Mais qu’est-ce que vient faire le fort de BUOUX dans cette rubrique d’Histoire, me direz-vous?

 

Tout simplement, par le fait que ce promontoire stratégique, tout comme les châteaux Cathares, a participé à plusieurs reprises aux guerres de religion qui se sont déroulées sur le sol Provençal, et, pour se rendre compte de la force de la Foi de nos ancêtres, il est quelques fois bon de se souvenir des efforts qu'ils ont fait pour la défense de leur liberté (Cf. mes deux articles sur les Cathares et les Vaudois)!…

 

Avec mes copains du G20 nous avons eu la chance de visiter cette place forte naturelle accompagnés d’un guide hors pair, en la personne de Christian MARKIEWICZ, un chercheur du CNRS, spécialiste de l’archéologie médiévale en méditerranée, qui va participer à la nouvelle campagne de fouilles à l’automne 2018… Il était donc très intéressant de visiter le Fort de BUOUX avant les travaux de restauration et de fouilles pour mieux l’apprécier, après.

 

Pour une fois, je ne suis pas l'auteur de ce reportage que je dois au « Sénior dans le Vent », Yves BIROT qui nous a fait passer un extrait fort bien fait des « Chroniques Souterraines » de Paul COURBON, un géomètre retraité passionné de géologie et de spéléologie (http://www.chroniques-souterraines.fr/).

 

Le FORT DE BUOUX se trouve 1 km au sud du village du même nom sur les pentes nord du Grand Luberon à quelques kilomètres de la ville d'Apt.

 

Il s’est bâti sur une écaille rocheuse de 600 m de long et de 100 m de largeur maximale, entourée presqu’entièrement de falaises qui en rendent l’accès problématique.

 

Comme à ROCSALIÈRE avec le plateau de Claparède, cette écaille est, en plus grand, un té­moin rocheux que l’érosion a détaché des strates cal­caires qui descendent de la crête du Luberon par la Roche d’Espeil.

 

On retrouve le même type d’écailles caractéristiques, à l’ouest du Luberon, vers OPPÈDE-­LE-VIEUX.

 

On avait ici un site privilégié pour assoir une structure défensive.
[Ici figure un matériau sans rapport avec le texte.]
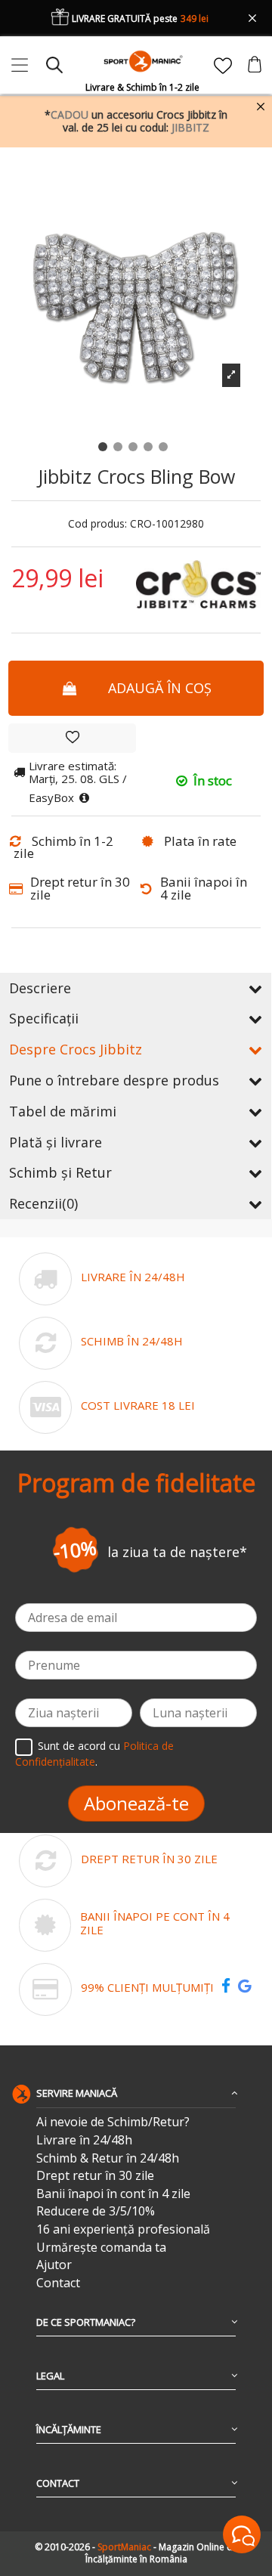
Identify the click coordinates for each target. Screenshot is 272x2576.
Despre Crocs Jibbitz (75, 1049)
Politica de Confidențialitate (94, 1753)
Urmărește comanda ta (101, 2247)
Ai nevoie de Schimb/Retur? (113, 2122)
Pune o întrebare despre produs (114, 1080)
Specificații (44, 1018)
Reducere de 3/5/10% (95, 2211)
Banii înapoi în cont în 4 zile (113, 2193)
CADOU (69, 114)
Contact (58, 2283)
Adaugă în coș (160, 688)
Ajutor (54, 2265)
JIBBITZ (190, 127)
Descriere (40, 988)
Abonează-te (136, 1803)
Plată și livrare (55, 1142)
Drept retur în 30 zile (95, 2175)
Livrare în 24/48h (84, 2140)
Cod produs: (97, 524)
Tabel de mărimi (62, 1111)
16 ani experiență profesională (123, 2229)
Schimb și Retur (60, 1172)
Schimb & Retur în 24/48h (107, 2158)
Encore fallait-il que cette structure défensive ait une utilité.

 

Aujourd’hui, la route qui va de Lourmarin à Apt quitte la combe peu avant l’embranchement vers Bonnieux pour franchir le plateau des Claparèdes au Col Pointu (499m). Autrefois, à partir du fond de la combe de Lourmarin, elle empruntait l’Aigue Brun pour franchir le plateau des Claparèdes plus loin, par un chemin moins escarpé. De ce fait, elle passait jus­te sous le site du fort qui en contrôlait le passage et pouvait défendre l’accès sur Apt. Aujourd'hui cette route n'est plus qu'un chemin de ballades à cheval.

 

Dès notre arrivée dans la Combe au pied du Fort, notre accompagnateur nous a expliqué sa position stratégique et l'ancienneté de l'occupation de ce site dès le paléolithique. Et il nous a donné le plan du lieu, afin de mieux suivre la visite :

 

 

Plan du Fort.JPG

 

Géo référencement du donjon :

Carte IGN 3242 OT (Apt)

UTM 31

X 691.430      Y 4854.350

Z 555

 

HISTOIRE

 

Les archives du village de BUOUX furent dé­truites par son maire en 1848, qui les considérait comme des paperasses poussiéreuses et inutiles ! Les archives de la ville d’Apt mentionnent la forte­resse surtout à partir du XVIe siècle, aussi, la plupart des indications qui suivent viennent-elles des fouilles entreprises sur le site.

 

Les premiers historiens locaux pensent que le site fortifié de BUOUX existait avant l’arrivée des Ro­mains. Le travail de l’abbé Gay [1], malgré ses par­ties contestables, a eu le mérite de faire un premier point. Plus tard, Fernand Sauve [2] pense que les objets retrouvés prouvent l’existence d’un oppidum préromain. Les fouilles menées montrent que le site du fort a été occupé dès l’âge du bronze (4.000 ans environ).

 

Bien que non confirmé par des documents, l’établissement d’une fortification seigneuriale sur le site date vraisemblablement du XIe siècle. Pour Mi­chel Fixot [3], sa datation à partir des détails archi­tecturaux est difficile ; par contre, l’historien date la chapelle à la fin du XIIe ou au début du XIIIe siècle.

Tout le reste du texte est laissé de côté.